La justicia y la comprensión son los únicos caminos hacia la paz duradera, no sólo en el seno de cada sociedad, sino también en el concierto de las naciones. La injusticia de las relaciones económicas es la alta muralla que impide el acercamiento de los Estados.

Debe cesar cuanto antes el injusto trato que se nos da en la consecución de los recursos financieros y materiales requeridos para el desarrollo. Muchos países industrializados lograron su desarrollo precisamente por la facilidad con que ayer extrajeron sus materias primas de nuestro continente. Con justicia, clamamos por una competencia leal en los precios de nuestros productos de exportación; competencia leal en el manejo de nuestra deuda externa, competencia leal en la transferencia de capital y de tecnología.

Unidos por la cultura

No podrá un país rico encontrar la tranquilidad espiritual a la par de uno pobre cuyo pueblo muere por el hambre y la violencia. Por eso no podemos desaprovechar ninguna ocasión para dialogar, para concretar intereses, para comprendernos cada vez mejor. Permítanme citar, a este propósito, las palabras de un ilustre costarricense, que iluminó durante más de cuarenta años a las mejores mentes de Iberoamérica, por medio de la revista Repertorio Americano. Ese insigne hijo de mi patria, Joaquín García Monge, dijo:

"Los hombres sólo se malquieren cuando no se conocen recíprocamente, o cuando sólo conocen sus respectivas debilidades. Pero cuando han llegado a penetrar en las intenciones del corazón y del pensamiento, y han adivinado sus virtudes, excelencias y talentos, de la admiración se pasa al afecto y a la amistad. Esto es, por el conocimiento se llega a la amistad, de hombre a hombre, de pueblo a pueblo [...]. Ese mutuo conocimiento de cuanto somos -y en mucho- esta generosa aspiración a ir juntos a la cita con nuestro común destino, nos hará invencibles. Estaremos unidos por la cultura, amasada con sangre y espíritu".

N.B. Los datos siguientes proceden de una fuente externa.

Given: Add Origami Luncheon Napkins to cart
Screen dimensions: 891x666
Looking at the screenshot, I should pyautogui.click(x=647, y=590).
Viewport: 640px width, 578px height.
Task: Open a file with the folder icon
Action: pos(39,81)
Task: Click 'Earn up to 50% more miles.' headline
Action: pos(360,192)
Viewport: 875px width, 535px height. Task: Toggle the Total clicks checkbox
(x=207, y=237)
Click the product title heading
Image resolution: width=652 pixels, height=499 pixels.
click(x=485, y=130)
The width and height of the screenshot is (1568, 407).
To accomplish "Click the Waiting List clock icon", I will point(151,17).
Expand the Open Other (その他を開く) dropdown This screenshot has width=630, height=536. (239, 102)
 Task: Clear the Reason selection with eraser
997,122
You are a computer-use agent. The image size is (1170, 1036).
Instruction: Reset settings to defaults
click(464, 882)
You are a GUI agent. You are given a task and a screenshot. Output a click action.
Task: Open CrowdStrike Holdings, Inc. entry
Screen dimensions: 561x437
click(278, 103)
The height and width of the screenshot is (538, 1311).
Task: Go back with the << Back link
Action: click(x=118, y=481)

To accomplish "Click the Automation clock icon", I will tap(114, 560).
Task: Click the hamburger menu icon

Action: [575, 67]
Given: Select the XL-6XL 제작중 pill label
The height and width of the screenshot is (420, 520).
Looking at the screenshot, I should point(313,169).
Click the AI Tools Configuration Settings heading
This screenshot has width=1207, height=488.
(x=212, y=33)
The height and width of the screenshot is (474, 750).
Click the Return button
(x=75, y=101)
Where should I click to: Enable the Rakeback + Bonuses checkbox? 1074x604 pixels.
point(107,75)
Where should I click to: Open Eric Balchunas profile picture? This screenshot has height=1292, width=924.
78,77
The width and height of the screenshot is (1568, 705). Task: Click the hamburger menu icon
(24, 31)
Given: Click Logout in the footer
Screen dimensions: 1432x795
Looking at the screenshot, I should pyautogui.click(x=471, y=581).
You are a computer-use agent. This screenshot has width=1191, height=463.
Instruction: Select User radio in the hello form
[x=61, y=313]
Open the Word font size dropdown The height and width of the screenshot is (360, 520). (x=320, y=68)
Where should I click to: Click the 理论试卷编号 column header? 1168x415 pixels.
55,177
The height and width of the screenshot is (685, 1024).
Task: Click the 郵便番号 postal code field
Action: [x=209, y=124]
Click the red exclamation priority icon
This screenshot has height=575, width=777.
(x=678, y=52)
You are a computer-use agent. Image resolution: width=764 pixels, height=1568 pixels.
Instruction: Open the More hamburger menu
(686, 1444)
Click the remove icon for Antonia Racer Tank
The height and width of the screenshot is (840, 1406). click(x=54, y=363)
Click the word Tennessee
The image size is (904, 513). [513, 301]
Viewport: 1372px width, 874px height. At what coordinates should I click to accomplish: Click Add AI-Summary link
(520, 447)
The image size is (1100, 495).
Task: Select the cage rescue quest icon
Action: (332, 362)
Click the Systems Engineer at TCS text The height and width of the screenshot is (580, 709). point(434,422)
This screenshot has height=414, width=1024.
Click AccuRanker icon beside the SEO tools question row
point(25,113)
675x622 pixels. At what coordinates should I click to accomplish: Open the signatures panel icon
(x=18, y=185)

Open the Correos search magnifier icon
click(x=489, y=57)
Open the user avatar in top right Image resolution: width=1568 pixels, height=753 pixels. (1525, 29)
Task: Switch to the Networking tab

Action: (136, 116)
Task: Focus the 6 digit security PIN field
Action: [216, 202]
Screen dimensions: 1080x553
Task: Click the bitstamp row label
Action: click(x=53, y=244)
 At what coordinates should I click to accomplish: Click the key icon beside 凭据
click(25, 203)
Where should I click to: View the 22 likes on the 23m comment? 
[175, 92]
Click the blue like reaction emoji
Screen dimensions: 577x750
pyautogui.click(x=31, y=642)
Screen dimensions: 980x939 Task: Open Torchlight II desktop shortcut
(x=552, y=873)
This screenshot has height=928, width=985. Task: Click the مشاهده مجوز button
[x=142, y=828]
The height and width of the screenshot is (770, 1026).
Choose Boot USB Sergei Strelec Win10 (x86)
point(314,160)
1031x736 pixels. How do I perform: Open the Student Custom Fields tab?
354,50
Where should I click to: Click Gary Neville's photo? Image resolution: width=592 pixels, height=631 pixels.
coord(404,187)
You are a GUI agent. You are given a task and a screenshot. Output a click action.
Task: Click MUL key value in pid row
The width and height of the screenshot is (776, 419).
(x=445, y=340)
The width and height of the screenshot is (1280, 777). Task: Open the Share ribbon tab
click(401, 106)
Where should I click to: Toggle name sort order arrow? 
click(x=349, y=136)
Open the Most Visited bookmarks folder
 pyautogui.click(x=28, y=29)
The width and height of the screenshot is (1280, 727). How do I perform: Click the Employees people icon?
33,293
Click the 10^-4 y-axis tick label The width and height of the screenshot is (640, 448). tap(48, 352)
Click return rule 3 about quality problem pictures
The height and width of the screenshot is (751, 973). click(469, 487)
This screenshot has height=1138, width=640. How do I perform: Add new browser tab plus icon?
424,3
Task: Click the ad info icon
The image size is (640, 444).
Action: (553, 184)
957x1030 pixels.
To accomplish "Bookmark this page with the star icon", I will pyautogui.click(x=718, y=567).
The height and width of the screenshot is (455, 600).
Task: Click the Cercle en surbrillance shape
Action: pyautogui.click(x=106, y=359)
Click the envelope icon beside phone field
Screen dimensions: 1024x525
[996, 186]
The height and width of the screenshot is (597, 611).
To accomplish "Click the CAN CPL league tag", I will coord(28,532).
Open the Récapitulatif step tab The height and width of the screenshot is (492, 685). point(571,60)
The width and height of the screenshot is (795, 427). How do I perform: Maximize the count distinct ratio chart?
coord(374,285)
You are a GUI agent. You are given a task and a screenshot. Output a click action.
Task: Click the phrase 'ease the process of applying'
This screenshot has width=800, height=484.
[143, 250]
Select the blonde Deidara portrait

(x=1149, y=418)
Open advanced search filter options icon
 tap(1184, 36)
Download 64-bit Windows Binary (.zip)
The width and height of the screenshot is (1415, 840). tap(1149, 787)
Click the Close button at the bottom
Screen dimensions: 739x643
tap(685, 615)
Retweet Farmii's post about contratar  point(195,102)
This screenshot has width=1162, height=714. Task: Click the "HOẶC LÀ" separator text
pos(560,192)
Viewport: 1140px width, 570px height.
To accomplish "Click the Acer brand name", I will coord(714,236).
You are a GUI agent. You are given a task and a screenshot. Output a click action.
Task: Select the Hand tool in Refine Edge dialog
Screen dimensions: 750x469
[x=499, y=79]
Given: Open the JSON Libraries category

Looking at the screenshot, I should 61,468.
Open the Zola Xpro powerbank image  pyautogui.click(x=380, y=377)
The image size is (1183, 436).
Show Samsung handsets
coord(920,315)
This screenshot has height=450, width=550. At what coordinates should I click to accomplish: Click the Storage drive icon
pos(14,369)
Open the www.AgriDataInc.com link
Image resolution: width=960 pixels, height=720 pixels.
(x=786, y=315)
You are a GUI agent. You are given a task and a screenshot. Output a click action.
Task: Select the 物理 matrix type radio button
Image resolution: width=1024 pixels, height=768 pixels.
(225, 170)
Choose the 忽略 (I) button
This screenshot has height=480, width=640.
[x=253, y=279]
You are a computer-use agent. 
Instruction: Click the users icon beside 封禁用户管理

Si algo puede decirse de los pueblos iberoamericanos es que estamos unidos por la cultura, amasada con sangre y espíritu. La cercana celebración del quinto centenario del encuentro de dos mundos, el de Moctezuma y el de Carlos I, El de Atahualpa y el de Felipe II, es una formidable oportunidad para que pongamos en primer plano, españoles e iberoamericanos, nuestra cita común con el destino.

Signos de aliento

Hasta 1992, y de allí en adelante, debemos concentrarnos en unir lo que ha estado desunido. Así se nos abrirán las puertas del futuro. Al igual que el Gran Almirante, en 1492, tenemos en nuestro horizonte signos de aliento. Los progresos de la democracia en América Latina y el desarrollo de nuevas formas de cooperación iberoamericana, en el campo de la ciencia y la tecnología, en el comercio, en la cultura y también en la política, todo apunta hacia una nueva era. Hacia una nueva era en que la comunidad democrática, laboriosa y creativa, pronunciará, unida su palabra y su verdad, en la gloriosa lengua de Cervantes, entre todos los pueblos de la Tierra.